Analysis of literature-derived duplicate records in the FDA Adverse Event Reporting System (FAERS) database

Can J Physiol Pharmacol. 2024 Dec 4. doi: 10.1139/cjpp-2024-0078. Online ahead of print.

Abstract

The FDA Adverse Event Reporting System (FAERS) is a large-scale repository of reports concerning adverse drug events (ADEs). The same published clinical study or report may be reviewed by multiple companies or healthcare professionals and reported separately to the FDA, leading to a significant presence of duplicate reports in FAERS. These duplicate records can result in the identification of false associations between a given drug and an ADE. In this study, we first assessed the consistency of drug and ADE information in FAERS reports from Alzheimer's disease patients.
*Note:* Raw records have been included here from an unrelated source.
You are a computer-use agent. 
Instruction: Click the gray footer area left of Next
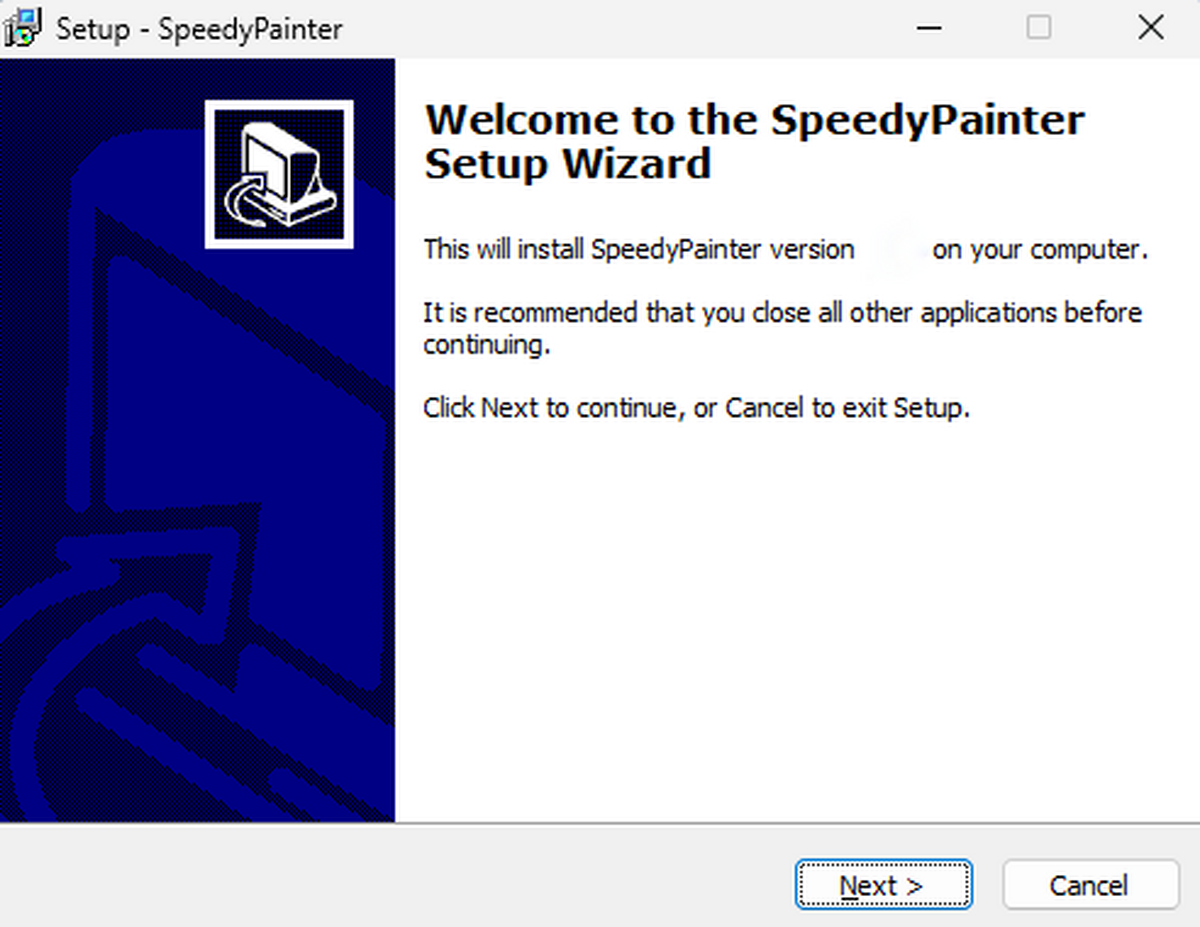click(400, 880)
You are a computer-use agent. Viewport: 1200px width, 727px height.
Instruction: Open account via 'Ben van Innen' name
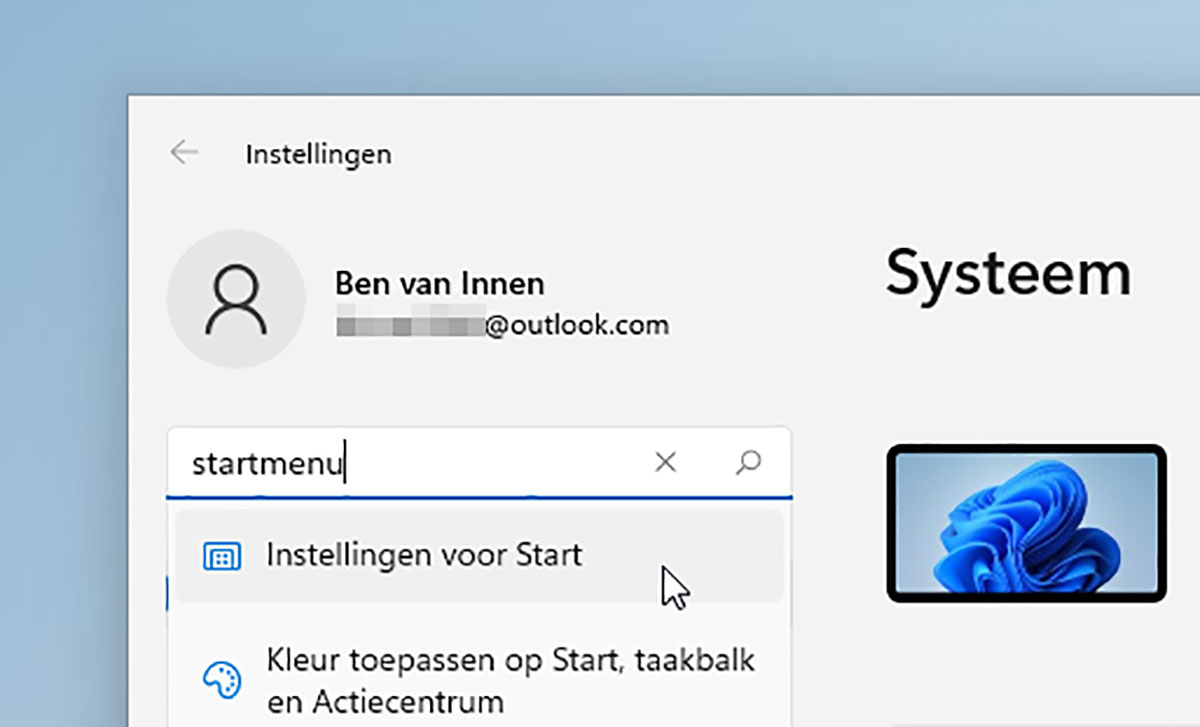tap(439, 284)
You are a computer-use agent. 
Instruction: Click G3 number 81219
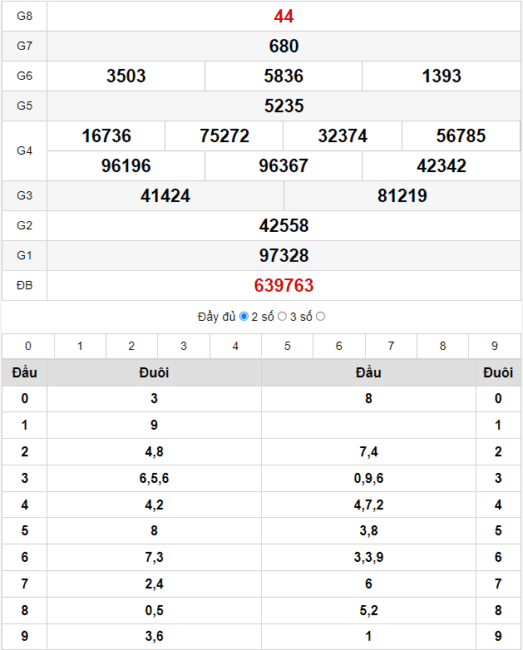click(402, 196)
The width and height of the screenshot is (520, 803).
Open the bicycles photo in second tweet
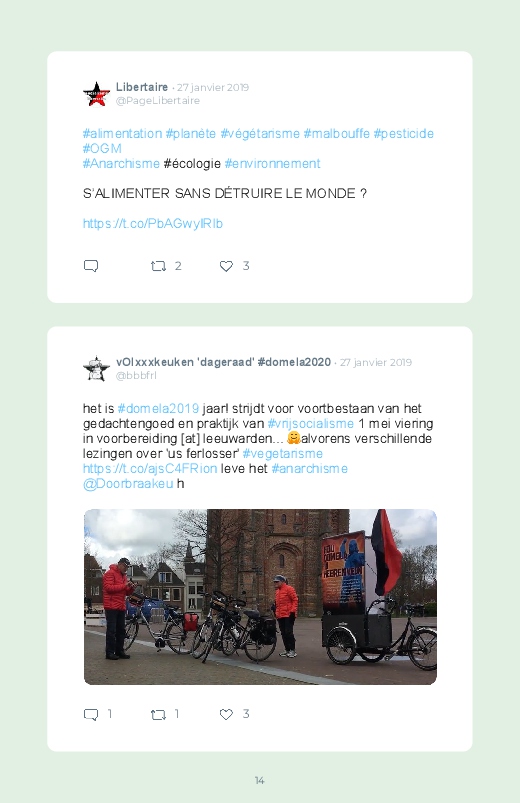(x=260, y=597)
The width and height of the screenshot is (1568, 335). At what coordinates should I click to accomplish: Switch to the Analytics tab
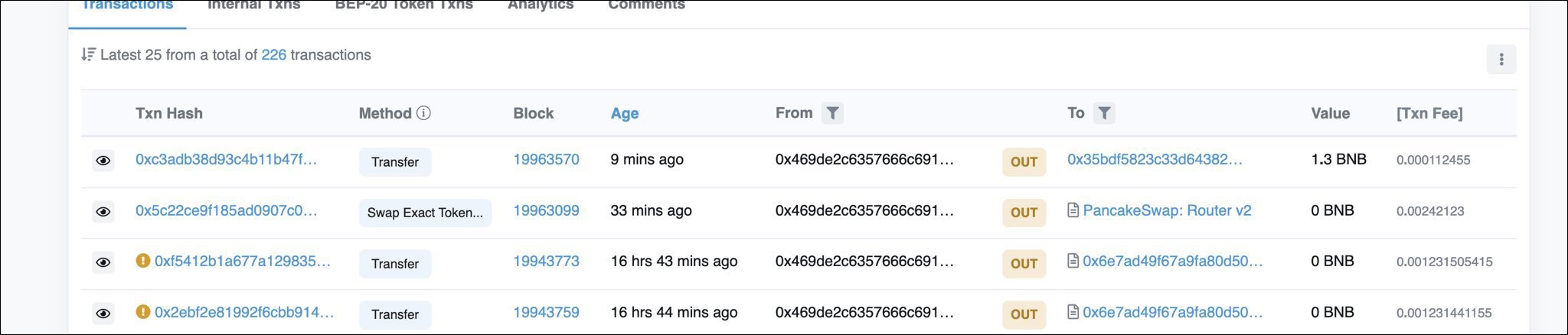(540, 6)
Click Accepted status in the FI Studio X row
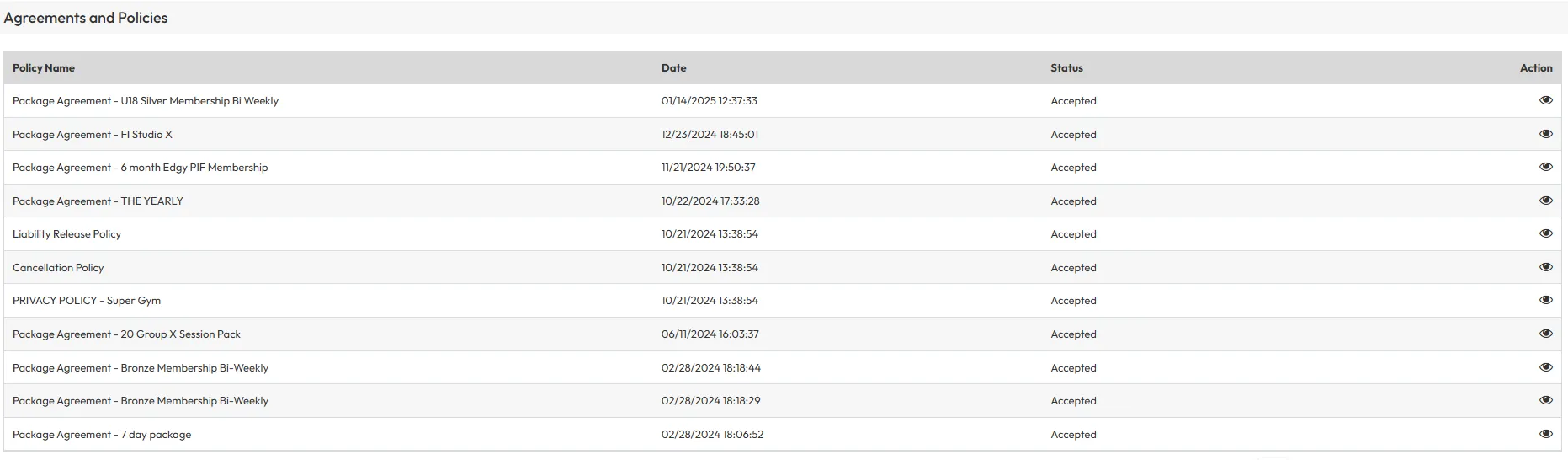 (1073, 135)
Our findings showed greater congruence in drug-related information compared to ADE-related information, likely due to the greater heterogeneity and variety of terms or phrases used to describe ADEs. We then demonstrated that text comparison methods are effective in identifying duplicate records based on literature citations, testing 10 different comparison functions for their overall efficacy. Token-based methods (such as COSINE, QGRAM, and JACCARD), edit-based approaches (including OSA, LV, and DL), and sequence-based techniques like LCS have proven highly effective in accurately detecting identical publications within free text, demonstrating both high sensitivity and specificity. These results offer valuable insights for identifying duplicate FAERS reports and improving the reliability of detected associations between drugs and ADEs.

Keywords: FAERS Dashboard; PubMed; adverse drug events; pharmacovigilance; text comparison.